Our start wasn’t exactly rousing, but there was some energy in the room. Allison, my blind date or as my friend, who tends to date zygotes because of the comparative ease called her “my latest reason to tell a story at the bar,” and I acquitted ourselves well by reaching the one hour mark of a blind date before we had approached the quintessential DC question – “what do you do?” It was a place we found organically in conversation. When she said cryptically “I work on The Hill,” wattage was lowered by her obfuscating tone and I should have moved to another topic.
Due to an exceedingly high degree of political dorkdom, I enquired further until learning that she is “senior staff for [redacted name of one of the most conservative Senators.]”
“Do you find yourself politically aligned with your boss?” I asked without judgment.
“You’re a liberal aren’t you? This happens to me all the time in this city – I meet someone, things are kinda going well and then we have the inevitable political conversation. Suddenly what was going OK goes to hell in a hand basket because he’s on the left and I’m on the right.”
There was more venom in her words and tone than I had expected, especially considering that I thought the evening was still salvageable. I tried to deflect – “So you mentioned that you’re thinking about moving Uptown; what areas are you considering?”
That dodge worked for a minute or three before Allison coolly stated “So what’s your problem with my boss?”
“I am not going to pretend that politics aren’t important to me. I’m not going to sit here and suggest that whomever my ideal partner might be she wouldn’t lean more towards the left, but I don’t think that we need to have this conversation. I’m suspecting that we have some differences and they’re substantive in both of our minds. Why don’t we change the subject… or call it a night.”
As much as I am always eager for a principled and civil political debate (stop laughing, I know who you are,) I wasn’t looking for one this night.
“Since you’ve obviously decided this is going nowhere, why not tell me the problems you have with my boss?” Allison asked again.

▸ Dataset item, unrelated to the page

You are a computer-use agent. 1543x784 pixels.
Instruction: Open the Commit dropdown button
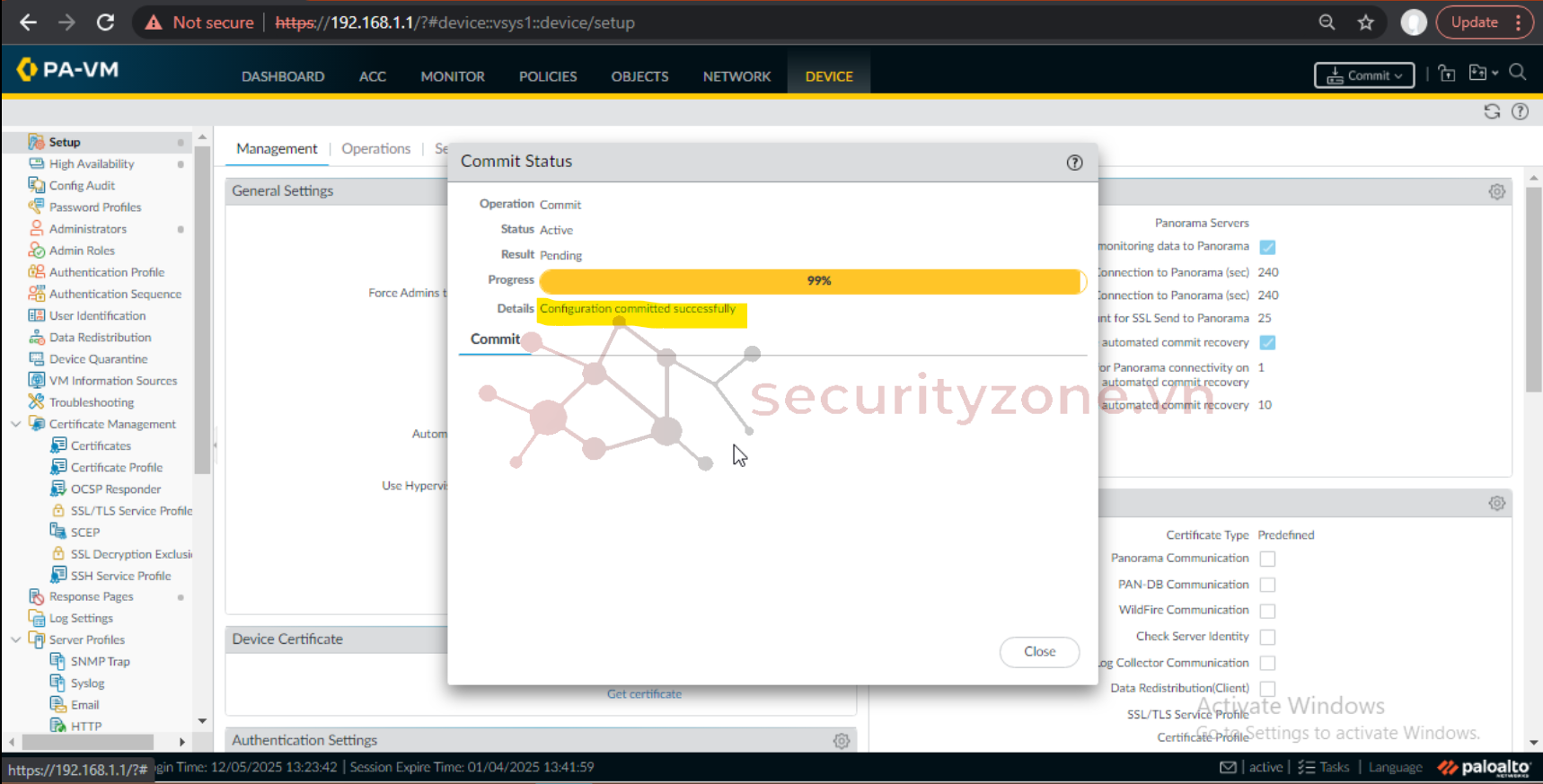point(1363,75)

There were a couple of more attempts to change the subject, and a couple more insistences from her, until I eventually sacrifice optimism and respond:
“I could get into the hypocrisy of his lip service to smaller government, or his opposition to gay rights a.k.a. civil rights, or his insane opposition to health care reform when his state is in possession of some of the worst health outcomes in the union, but really if you need any other reason than the fact that he believes that people with penis’ have business telling people with vaginas what to do with them, then you’re really correct – we have nothing to discuss.”